Philadelphia Mayor John Street praised the building of the stadium (and the Eagles’ Lincoln Financial Field) despite an outcry against the $458 million, publicly financed ballpark.
“Stadiums don’t last forever, and if we didn’t step up and help make it happen for our teams, I don’t think they’d all be here,” Street said.
Stepping up, though, would have meant putting the ballpark downtown as originally planned. Instead, the city settled for far less.
To his credit, Mayor Anthony A. Williams didn’t do that when critics wanted the new ballpark to go where RFK Stadium is now. It would have shown a similar lack of vision (though maybe it would not have been a good idea to put the Phillies’ ballpark near the water, what with the possibility of drunk fans falling in and perhaps tossing in opposing fans as well).
Speaking of Mini-Mayor, that’s another reason Nationals fans have it better than Phillies fans. The Nationals have a better No.1 fan. The Phillie Phanatic recognized that Monday when he kneeled down and kissed Williams’ feet.
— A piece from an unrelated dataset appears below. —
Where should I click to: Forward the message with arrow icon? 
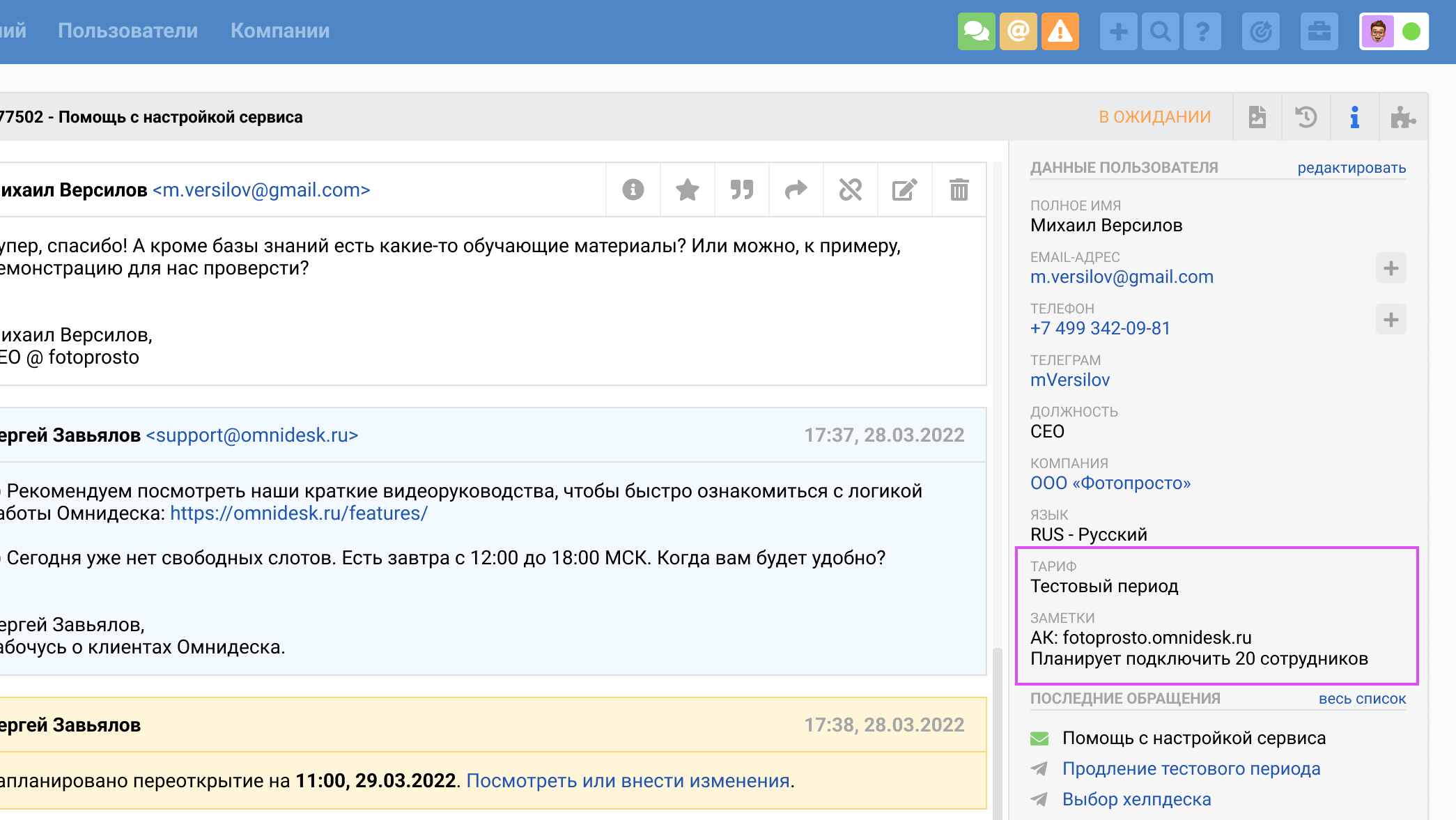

Reason No. 3: Charlie Manuel is not the Nationals’ manager. He may be a lovely guy, but the Gomer Pyle routine is going to wear thin quickly in Philly once the Phillies start to get left behind in the National League East by the Atlanta Braves and the Florida Marlins. Fans will be calling talk radio doing Manuel imitations. “You’ve got to get that first win,? Manuel declared after Monday’s 8-4 Opening Day win. He also threw in a ?got to play them one at a time” reference.
That’s an improvement from his tenure in Cleveland, where he once declared before the season started, “That’s what’s good about this game. Especially when the season starts, it seems like there’s a lot of other days left.” He may be a players’ manager, but in Philadelphia, you had better be a fans’ manager because they run the show. They were booing on Opening Day, for crying out loud. And they were winning at the time.
The people of Philadelphia are still licking their Super Bowl wounds. Patience is not considered a virtue here. Then again, if you are a Philly sports fan, virtue is not a word you particularly care about, anyway.
Charlie Manuel vs. Frank Robinson - Please. You won’t hear any Hall of Fame answers from Manuel as you will from Robinson, who, during spring training, made the distinction that while Gary Carter was in the Hall of Fame, he, meaning Robinson, is a Hall of Famer. The closest Manuel ever will get to Cooperstown is whatever Stuckey’s is nearby.
The Phillies will finish ahead of the Nationals this year. They have better players, though not good enough for this town. By the end of this season, if you woke up W.C. Fields from the grave and asked him, he would probably say, “All things considered, I’d rather be in Washington.”